Leveraging MSBuild’s BuildInParallel (with caution)


UPDATE: 12 April 2011 – added /nodeReuse info.

A few months ago I wrote a blog post on Running Targets in Parallel in MSBuild. This presented a simple sample which illustrated how to run a target in parallel over some files. I recently looked at whether an MSBuild automated development build process could be made faster by executing parts of it in parallel.

The build process consisted of around 85 targets in total, with various combinations which could be run together (via MSBuild Explorer) to accomplish different goals. Although a full build was rarely required, it would take around 30 minutes. The goal was to try and reduce this time and in so, the time of the partial builds.

The following process was implemented

  • Define buckets of targets which could be executed in parallel and buckets which could not
  • Create temporary sets of projects to execute
  • Execute the projects in the applicable order, choosing whether to execute in parallel or not
  • Repeat for additional top level targets.
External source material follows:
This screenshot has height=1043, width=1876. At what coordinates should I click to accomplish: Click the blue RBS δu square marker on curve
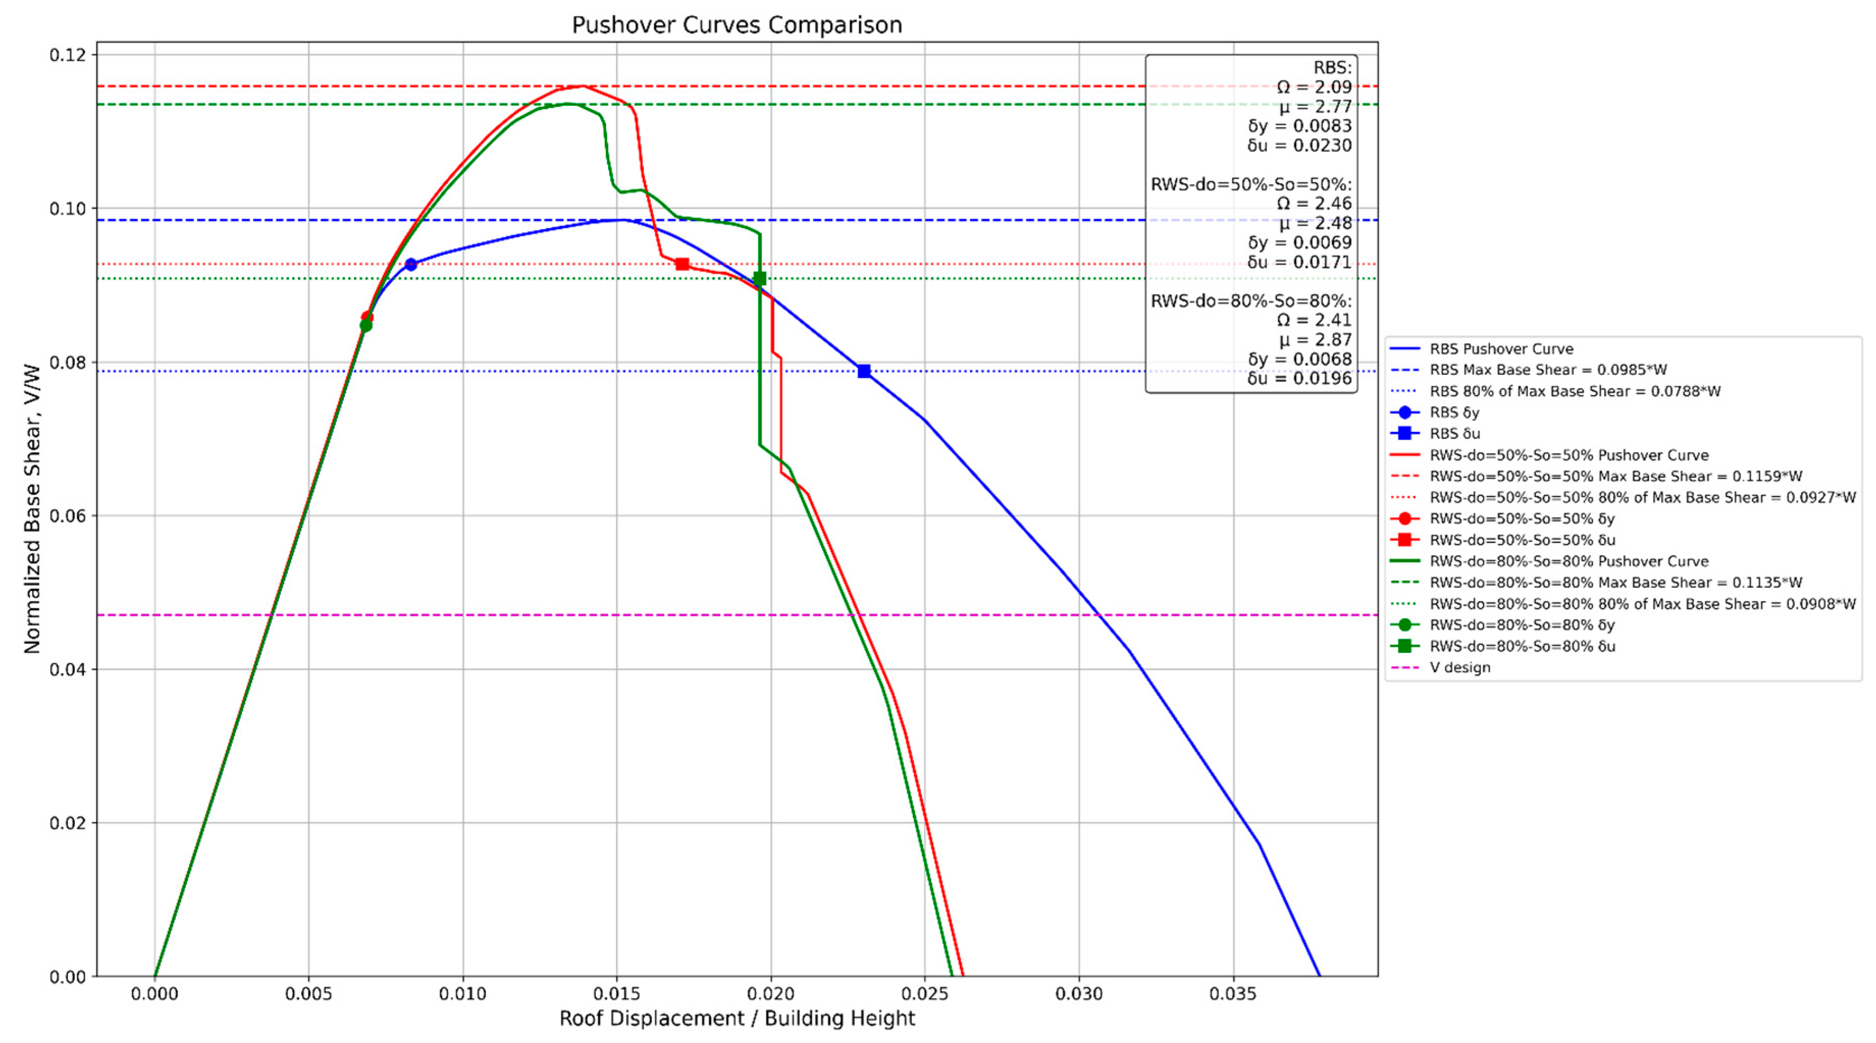(864, 371)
In code, this would look something like this:

<Target Name="TheWork">
    <!– Do your real work on each target here. –>
    <CallTarget Targets="$(TargetToCall)"/>
</Target>
<Target Name="Target1">
    <!– Define sets of parallel and non parallel targets –>
    <ItemGroup>
        <ParallelTargets01 Include="TargetA;TargetB"/>
        <Targets01 Include="TargetF"/>
        <ParallelTargets10 Include="TargetG;TargetC;TargetD;TargetE"/>
        <Targets10 Include="TargetM"/>
    </ItemGroup>

    <!– Create an itemgroup of temporary projects using the current MSBuild file and passing in the files –>
    <ItemGroup>
        <ParallelProjectSet01 Include="$(MSBuildProjectFile)" >
            <Properties>TargetToCall=%(ParallelTargets01.Identity)</Properties>
        </ParallelProjectSet01>
        <ParallelProjectSet10 Include="$(MSBuildProjectFile)" >
            <Properties>TargetToCall=%(ParallelTargets10.Identity)</Properties>
        </ParallelProjectSet10>
        <ProjectSet01 Include="$(MSBuildProjectFile)" >
            <Properties>TargetToCall=%(Targets01.Identity)</Properties>
        </ProjectSet01>
        <ProjectSet10 Include="$(MSBuildProjectFile)" >
            <Properties>TargetToCall=%(Targets10.Identity)</Properties>
        </ProjectSet10>
    </ItemGroup>

    <!– Execute the temporary projects in the applicable order –>
    <MSBuild Projects="@(ParallelProjectSet01)" BuildInParallel="true" Targets="TheWork" />
    <MSBuild Projects="@(ProjectSet01)" BuildInParallel="false" Targets="TheWork" />
    <MSBuild Projects="@(ProjectSet10)" BuildInParallel="false" Targets="TheWork" />
    <MSBuild Projects="@(ParallelProjectSet10)" BuildInParallel="true" Targets="TheWork" />
</Target>

Remember, you must use the /m switch when calling MSBuild.exe for parallelism to be enabled.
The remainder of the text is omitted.